St. Jude Medical (NYSE:STJ) researchers implanted the 1st patient with a larger-sized Portico transcatheter aortic valve as part of the medical device maker’s ongoing Portico TF EU trial.
The trial was launched to evaluate the 23 mm valve and has been expanded to include the 25 mm valve as well. The data from the study will support a bid for European regulatory approval for the Portico valve, according to a press release.
St. Jude plans to implant up to 50 patients in the 25 mm arm of the trial, which cardiovascular & ablation technologies president Frank Callaghan called "another major milestone" for the company’s TAVI program.

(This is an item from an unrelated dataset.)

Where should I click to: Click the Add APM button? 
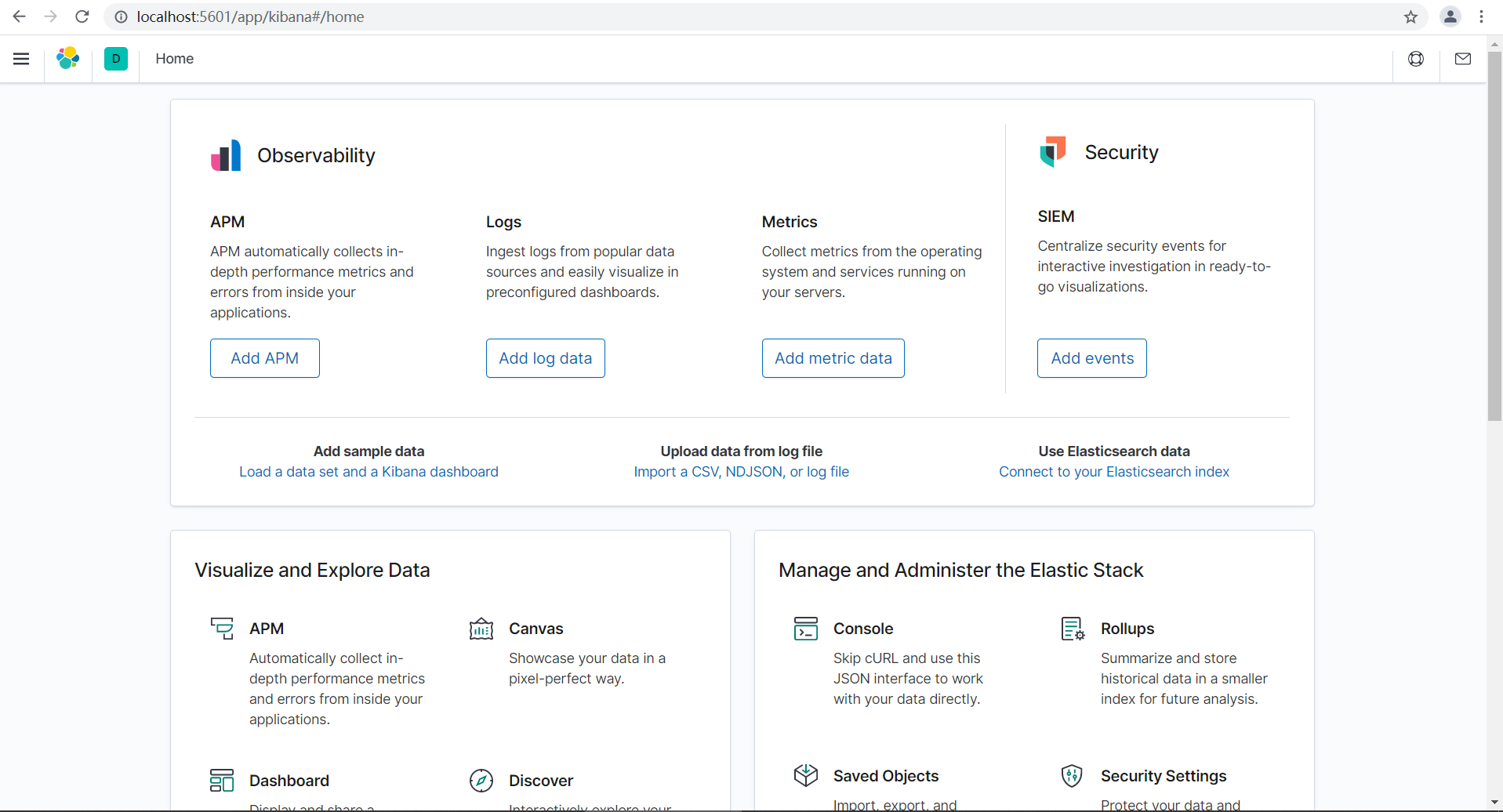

The healthcare giant in November 2012 won CE Mark approval in the European Union for its Portico TAVI system, pitting St. Jude against Edwards Lifesciences (NYSE:EW) and arch-rival Medtronic (NYSE:MDT) in the TAVI market across the pond.
St. Jude now faces a pair of entrenched competitors in Europe and another rival, Boston Scientific(NYSE:BSX), waiting in the wings along with several smaller contestants.
Medtronic’s CoreValve TAVI was first to market, hitting European shelves in 2007. Edwards Lifesciences wasn’t far behind, putting its Sapien TAVI in the EuroZone a few months later and beating CoreValve to the U.S. market late last year.
California-based Direct Flow Medical joined the game this year, landing CE Mark approval for a metal-free TAVI system that the company says "virtually eliminates aortic regurgitation."